Di antara dedaunan hutan, Di bawah langit yang kelam pada tahun 1940-an,
Nama-nama besar terpatri dalam sejarah,
Mengalir dalam sungai Digul yang tenang,
Hatta dan Syahrir,
Dua sosok besar yang terpenjara,
Jejak langkah mereka berdua, dan semua yang pernah dibuang kolonial di sana,
Menjadi bagian tak terpisahkan selamanya,
Dari sejarah Indonesia saat meniti jalan menuju merdeka.
Mereka, pejuang-pejuang tak kenal lelah,
Di antara kegelapan hutan yang mencekam,
Chalid Salim dan Marco Kartodikromo, dan kawan-kawan lainnya bergema nama mereka,
Dengan teguh menghadapi badai dan berdiri di medan perjuangan.
Masih ada puluhan dan ratusan nama dari mereka yang ditangkap dan dikirim paksa,
Karena dianggap berbahaya untuk kepentingan kolonial.

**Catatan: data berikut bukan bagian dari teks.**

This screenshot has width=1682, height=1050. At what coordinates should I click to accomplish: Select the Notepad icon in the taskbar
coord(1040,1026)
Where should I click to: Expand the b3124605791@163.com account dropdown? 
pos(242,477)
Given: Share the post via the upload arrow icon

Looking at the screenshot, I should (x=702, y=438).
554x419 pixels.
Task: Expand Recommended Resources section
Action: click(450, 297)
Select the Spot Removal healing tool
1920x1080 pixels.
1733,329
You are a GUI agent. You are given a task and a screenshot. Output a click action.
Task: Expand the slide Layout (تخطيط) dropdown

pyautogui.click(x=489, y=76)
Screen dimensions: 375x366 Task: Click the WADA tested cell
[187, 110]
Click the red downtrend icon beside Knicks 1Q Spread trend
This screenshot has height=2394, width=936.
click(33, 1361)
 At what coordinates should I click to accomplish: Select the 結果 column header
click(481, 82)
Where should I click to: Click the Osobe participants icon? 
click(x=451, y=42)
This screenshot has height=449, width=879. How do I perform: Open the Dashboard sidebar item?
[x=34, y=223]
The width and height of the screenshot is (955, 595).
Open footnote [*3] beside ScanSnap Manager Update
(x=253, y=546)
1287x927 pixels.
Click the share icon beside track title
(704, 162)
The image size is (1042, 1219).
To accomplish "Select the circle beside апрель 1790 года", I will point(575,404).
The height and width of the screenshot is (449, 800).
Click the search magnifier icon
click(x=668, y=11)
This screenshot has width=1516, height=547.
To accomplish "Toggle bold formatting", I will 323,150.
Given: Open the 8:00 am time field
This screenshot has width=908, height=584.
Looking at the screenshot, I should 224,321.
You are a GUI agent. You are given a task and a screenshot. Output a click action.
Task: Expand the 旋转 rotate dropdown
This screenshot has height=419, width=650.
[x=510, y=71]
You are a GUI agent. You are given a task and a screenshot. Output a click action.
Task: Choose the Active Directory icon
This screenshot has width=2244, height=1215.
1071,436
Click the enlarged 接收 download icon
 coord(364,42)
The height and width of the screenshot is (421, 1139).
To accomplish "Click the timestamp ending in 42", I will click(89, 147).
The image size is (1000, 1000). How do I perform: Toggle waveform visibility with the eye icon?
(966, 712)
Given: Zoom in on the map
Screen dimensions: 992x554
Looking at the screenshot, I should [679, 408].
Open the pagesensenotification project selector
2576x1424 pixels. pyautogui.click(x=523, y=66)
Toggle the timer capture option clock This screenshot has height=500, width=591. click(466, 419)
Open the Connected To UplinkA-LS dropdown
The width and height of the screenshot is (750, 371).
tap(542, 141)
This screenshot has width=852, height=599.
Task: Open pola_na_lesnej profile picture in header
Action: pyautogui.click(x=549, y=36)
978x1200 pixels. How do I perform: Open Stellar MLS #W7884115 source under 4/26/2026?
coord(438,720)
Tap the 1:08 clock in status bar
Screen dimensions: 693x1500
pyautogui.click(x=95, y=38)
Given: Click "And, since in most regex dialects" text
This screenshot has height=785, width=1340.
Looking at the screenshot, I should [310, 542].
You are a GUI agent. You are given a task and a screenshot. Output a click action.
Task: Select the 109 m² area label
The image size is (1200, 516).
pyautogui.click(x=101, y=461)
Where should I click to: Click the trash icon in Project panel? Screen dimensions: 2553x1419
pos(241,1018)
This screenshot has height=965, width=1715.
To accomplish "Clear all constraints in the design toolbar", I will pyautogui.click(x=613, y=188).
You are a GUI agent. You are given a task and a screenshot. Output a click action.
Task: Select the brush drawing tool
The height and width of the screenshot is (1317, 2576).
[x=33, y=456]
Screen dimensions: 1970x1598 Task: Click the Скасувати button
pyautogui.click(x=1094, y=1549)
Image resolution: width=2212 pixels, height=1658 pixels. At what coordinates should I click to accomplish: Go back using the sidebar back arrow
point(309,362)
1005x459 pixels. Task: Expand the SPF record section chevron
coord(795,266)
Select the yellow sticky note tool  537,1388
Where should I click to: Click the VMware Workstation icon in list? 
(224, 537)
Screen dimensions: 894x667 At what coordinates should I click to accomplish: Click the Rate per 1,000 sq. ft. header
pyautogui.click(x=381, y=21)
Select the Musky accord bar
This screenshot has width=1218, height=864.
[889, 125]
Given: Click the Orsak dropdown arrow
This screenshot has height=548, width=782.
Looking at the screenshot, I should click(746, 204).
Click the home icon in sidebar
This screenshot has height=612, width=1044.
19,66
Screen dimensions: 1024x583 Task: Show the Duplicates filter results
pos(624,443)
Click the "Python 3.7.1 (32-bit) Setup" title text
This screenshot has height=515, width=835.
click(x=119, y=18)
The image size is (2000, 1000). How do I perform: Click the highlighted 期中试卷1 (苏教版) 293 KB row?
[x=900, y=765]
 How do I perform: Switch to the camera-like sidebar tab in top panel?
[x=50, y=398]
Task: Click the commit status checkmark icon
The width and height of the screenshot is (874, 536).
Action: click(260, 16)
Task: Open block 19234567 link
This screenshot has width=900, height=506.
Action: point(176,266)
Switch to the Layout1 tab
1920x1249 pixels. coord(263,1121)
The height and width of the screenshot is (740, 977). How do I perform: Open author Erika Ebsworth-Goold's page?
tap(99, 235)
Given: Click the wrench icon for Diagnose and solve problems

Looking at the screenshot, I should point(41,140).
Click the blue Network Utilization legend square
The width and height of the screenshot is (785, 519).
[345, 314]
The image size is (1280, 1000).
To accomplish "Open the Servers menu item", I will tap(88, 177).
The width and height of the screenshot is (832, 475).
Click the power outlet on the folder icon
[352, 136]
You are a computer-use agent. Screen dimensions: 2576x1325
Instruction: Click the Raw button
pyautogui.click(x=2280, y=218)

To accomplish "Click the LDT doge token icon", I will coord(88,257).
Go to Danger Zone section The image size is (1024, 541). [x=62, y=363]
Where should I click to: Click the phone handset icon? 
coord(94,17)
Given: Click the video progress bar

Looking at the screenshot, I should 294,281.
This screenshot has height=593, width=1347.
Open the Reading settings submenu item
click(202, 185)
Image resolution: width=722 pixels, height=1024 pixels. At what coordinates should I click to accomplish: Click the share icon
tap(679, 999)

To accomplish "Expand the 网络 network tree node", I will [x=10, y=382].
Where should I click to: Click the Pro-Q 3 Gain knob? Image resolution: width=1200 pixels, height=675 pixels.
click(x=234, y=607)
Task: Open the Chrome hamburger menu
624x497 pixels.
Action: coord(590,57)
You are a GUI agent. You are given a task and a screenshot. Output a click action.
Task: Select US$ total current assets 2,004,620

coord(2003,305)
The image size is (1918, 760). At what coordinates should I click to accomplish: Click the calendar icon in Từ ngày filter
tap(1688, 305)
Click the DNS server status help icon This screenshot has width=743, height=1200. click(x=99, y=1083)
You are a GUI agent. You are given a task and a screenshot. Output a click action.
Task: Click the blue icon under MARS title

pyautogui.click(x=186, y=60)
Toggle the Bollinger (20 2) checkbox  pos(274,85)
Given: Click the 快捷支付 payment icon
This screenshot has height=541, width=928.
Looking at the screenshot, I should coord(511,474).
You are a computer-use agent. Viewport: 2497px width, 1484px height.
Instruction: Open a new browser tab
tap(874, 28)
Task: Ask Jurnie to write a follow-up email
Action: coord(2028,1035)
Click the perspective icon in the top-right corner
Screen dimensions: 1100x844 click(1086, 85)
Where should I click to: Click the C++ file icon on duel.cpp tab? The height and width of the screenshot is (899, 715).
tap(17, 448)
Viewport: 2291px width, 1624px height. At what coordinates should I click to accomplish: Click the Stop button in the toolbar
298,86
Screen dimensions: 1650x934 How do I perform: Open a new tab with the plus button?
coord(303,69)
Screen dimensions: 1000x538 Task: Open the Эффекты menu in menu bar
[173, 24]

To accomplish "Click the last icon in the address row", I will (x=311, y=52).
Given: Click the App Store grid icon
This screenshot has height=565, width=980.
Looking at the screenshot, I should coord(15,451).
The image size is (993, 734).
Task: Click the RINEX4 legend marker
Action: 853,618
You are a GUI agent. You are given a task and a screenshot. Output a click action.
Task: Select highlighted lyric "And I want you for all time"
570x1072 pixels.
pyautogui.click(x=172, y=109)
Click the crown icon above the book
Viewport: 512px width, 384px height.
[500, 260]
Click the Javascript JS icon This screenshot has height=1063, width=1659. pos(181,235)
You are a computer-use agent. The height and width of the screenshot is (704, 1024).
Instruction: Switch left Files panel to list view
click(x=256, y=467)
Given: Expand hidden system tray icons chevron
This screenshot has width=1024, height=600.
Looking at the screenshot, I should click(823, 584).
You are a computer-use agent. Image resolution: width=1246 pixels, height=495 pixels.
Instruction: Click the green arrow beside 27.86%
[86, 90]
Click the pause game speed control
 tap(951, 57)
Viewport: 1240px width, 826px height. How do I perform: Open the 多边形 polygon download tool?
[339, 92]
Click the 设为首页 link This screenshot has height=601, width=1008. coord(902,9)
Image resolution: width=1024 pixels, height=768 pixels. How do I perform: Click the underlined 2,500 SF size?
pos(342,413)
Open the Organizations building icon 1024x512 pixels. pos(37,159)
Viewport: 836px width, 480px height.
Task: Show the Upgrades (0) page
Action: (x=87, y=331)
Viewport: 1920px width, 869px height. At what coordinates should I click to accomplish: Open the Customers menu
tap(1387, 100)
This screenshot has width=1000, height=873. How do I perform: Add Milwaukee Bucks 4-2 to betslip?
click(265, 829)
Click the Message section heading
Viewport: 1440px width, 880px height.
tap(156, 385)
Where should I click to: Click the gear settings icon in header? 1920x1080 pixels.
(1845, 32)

Tak terhitung sudah ribuan nama sebelumnya yang hilang di sana, seiring kejamnya penjara alam kolonial, yang memakai paksa hutan Papua.
Mereka yang ditahan di Boven Digoel, hidup seperti bunga-bunga yang bertahan mekar di padang tandus,
Kisah mereka, puisi perjuangan yang terukir dalam sejarah,
Di sana, semangat kebebasan terus menguat walaupun fisik terus melemah,
Mengukir sejarah dengan darah dan air mata, menuju impian kebebasan.